A word for minorities

By Editorial Board
July 31, 2019

Prime Minister Imran Khan has set a good precedent for speaking out on World Minorities Day, which fell on Monday, about the rights of people regardless of belief. He emphasized in particular that no one should be forced to marry against their will or be converted through coercion. To stress his point he gave example of the State of Madina and said the Holy Prophet (pbuh) did not allow forcible conversion. He asked why this is happening when all the scriptures of Islam prevent it, and urged that greater academic research be carried out to fully understand the functioning of an Islamic state and the rights it gives its people including those who are non-Muslim.

The prime minister’s words are important in our current situation. For some decades Pakistan has been facing growing criticism over the manner in which it treats its religious minorities. The country has been placed on the watchdog list of the 2018 US State Department Report on International Religious Freedoms because of the continued discrimination against minority Muslim sects and those who follow other faiths. Imran spoke of the Kartarpur corridor and the provisions being made for Sikhs to visit their holy place on the 550th birth anniversary of Guru Nanak. We must remember that last year a Sikh human rights activist was shot dead in Peshawar. During Ramazan this year, Sikhs were prevented from offering Iftari meals along roadsides, as they had done for decades, on the grounds of security fears.

The issue of forced conversions came up again earlier this year with the alleged abduction and conversion of two teenage Hindu sisters in Sindh. Despite the passage of the Hindu Marriages Act in Sindh, nothing has changed, and forced conversions continue. Christians also complain of forced conversions of girls each year and of other kinds of discrimination. Recently, an advertisement placed by a state organ mentioned the availability of jobs for sweepers, but specified these were only open to Christians. The clause was later removed after protests.

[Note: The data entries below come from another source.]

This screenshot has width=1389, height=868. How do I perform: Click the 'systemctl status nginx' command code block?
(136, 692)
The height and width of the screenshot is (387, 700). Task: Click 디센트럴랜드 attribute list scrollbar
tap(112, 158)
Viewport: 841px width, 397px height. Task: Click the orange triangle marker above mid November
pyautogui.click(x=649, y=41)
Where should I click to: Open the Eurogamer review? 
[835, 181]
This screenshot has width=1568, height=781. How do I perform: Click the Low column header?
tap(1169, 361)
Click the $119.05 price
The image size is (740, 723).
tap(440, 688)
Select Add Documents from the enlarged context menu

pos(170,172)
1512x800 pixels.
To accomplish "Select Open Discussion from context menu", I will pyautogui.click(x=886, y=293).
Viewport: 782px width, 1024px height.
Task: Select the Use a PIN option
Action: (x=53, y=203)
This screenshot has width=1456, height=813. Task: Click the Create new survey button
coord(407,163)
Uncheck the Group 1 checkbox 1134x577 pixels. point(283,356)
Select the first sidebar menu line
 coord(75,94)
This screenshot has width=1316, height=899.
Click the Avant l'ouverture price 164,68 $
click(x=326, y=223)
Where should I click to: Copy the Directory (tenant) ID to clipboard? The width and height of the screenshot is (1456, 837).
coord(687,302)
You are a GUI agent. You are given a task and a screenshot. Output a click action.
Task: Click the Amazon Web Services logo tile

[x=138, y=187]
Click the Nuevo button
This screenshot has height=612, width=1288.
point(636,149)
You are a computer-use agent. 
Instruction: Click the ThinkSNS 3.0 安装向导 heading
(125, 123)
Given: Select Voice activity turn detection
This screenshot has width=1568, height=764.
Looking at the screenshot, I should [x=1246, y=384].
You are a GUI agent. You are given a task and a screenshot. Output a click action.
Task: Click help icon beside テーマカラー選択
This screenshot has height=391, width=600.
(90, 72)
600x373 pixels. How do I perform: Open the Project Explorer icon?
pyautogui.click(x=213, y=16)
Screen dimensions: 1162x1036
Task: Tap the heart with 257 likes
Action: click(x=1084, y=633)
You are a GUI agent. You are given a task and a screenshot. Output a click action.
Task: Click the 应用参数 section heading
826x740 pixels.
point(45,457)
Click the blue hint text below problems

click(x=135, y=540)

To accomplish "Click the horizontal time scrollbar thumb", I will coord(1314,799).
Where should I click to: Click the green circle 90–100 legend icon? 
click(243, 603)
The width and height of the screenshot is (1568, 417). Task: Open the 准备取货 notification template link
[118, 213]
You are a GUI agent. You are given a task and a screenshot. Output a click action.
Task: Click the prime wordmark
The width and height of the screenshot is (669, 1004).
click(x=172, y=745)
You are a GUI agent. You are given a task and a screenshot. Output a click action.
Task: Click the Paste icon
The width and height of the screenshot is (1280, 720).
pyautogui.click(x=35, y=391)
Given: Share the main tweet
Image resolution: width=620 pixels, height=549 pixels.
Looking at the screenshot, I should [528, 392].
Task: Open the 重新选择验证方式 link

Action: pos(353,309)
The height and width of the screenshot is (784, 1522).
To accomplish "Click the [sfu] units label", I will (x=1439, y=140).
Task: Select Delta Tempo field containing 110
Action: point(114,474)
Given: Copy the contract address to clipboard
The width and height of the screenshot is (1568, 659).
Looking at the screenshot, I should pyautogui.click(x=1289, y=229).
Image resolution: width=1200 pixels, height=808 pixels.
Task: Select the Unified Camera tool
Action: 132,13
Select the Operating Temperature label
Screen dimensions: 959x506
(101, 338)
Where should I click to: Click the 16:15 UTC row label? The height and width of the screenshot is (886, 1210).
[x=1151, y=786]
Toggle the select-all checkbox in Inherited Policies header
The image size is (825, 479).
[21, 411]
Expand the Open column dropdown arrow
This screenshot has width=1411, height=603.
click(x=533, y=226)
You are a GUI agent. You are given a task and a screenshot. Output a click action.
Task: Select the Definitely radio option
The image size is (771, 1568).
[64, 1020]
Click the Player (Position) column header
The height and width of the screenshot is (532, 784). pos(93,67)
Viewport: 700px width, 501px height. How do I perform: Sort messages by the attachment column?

There have been multiple attacks on holy places especially those belonging to Hindus, the largest non-Muslim minority in Pakistan, and we hope that when the prime minister says these must be stopped he is ready to follow up his words with action. It was only two days back that a Christian PML-N MPA in the Punjab Assembly accused a senior official of the Punjab Assembly secretariat of using derogatory language against him. Tolerance has to be created, as it has existed in Muslim societies in the past and still exists in many today. The prime minister and his cabinet as well as his provincial governments must lead the way towards this ideal.